## Excerpted data

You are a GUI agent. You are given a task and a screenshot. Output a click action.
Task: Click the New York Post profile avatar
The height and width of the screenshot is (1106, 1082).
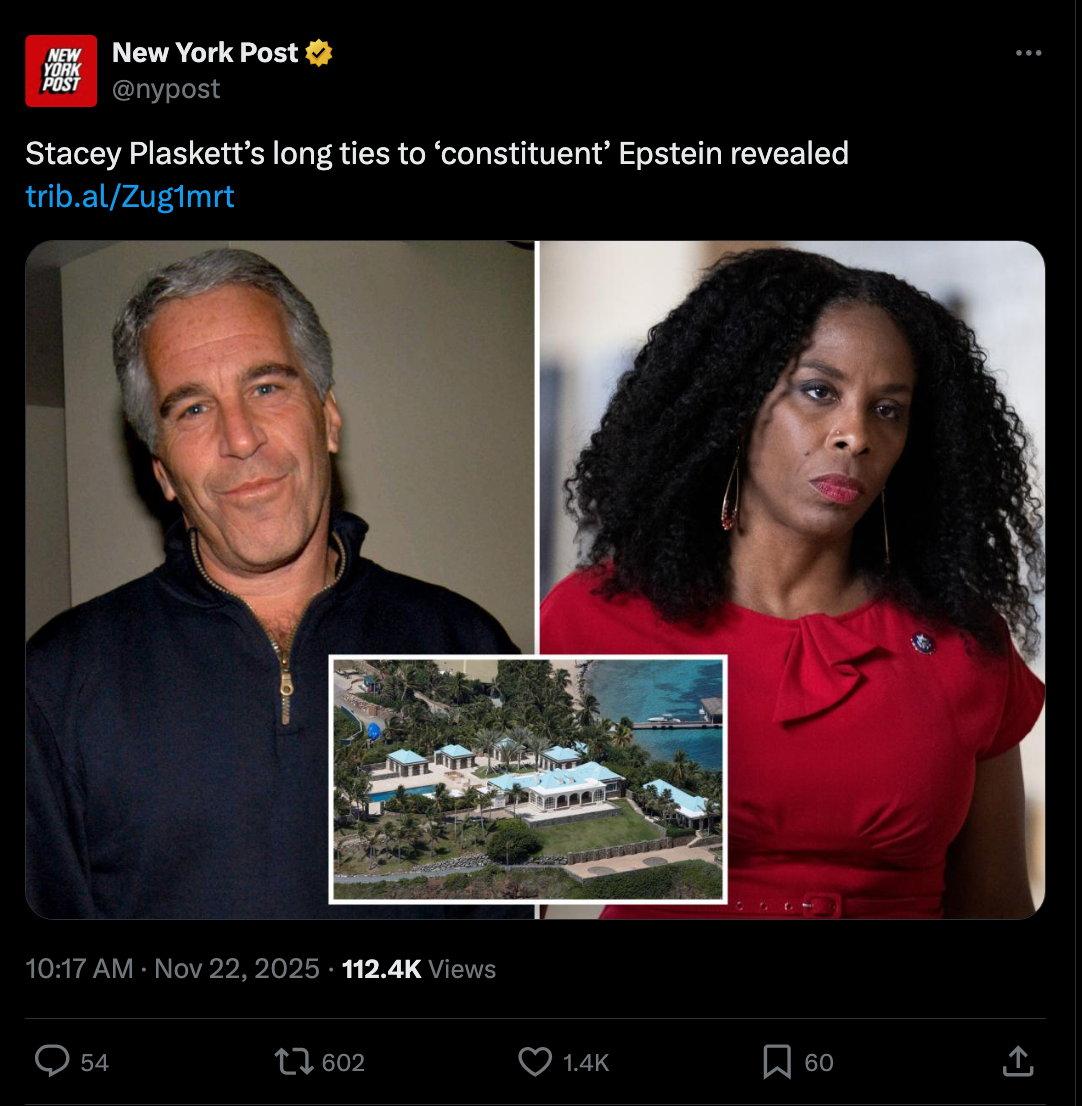61,71
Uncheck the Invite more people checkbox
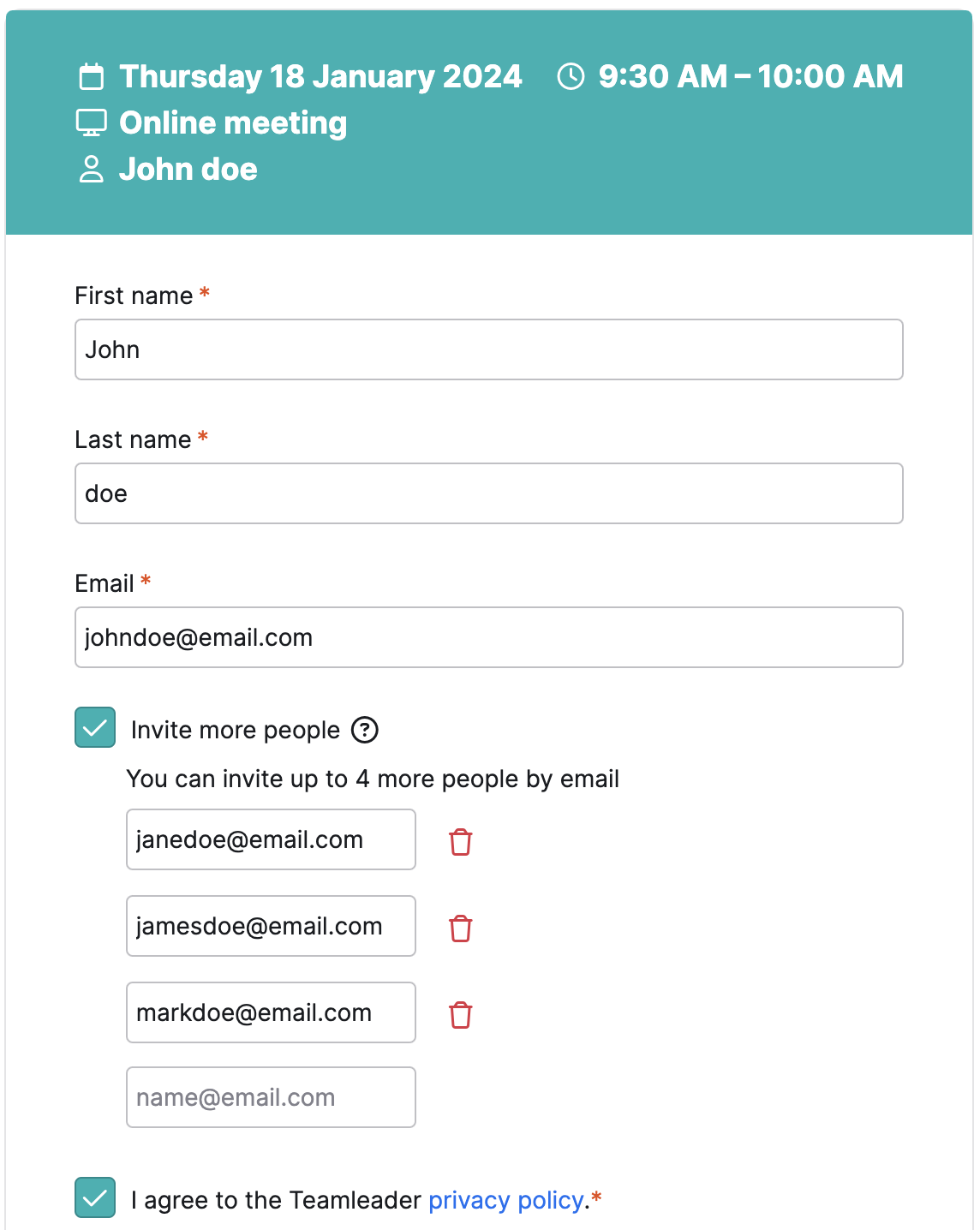Screen dimensions: 980x1230 coord(95,727)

## Exercise brief
Reproduce every entry exactly; images stay out.

## Answer to this exercise
You are a GUI agent. You are given a task and a screenshot. Output a click action.
Task: Click the New York Post profile avatar
The height and width of the screenshot is (1106, 1082).
61,71
Uncheck the Invite more people checkbox
Screen dimensions: 980x1230 coord(95,727)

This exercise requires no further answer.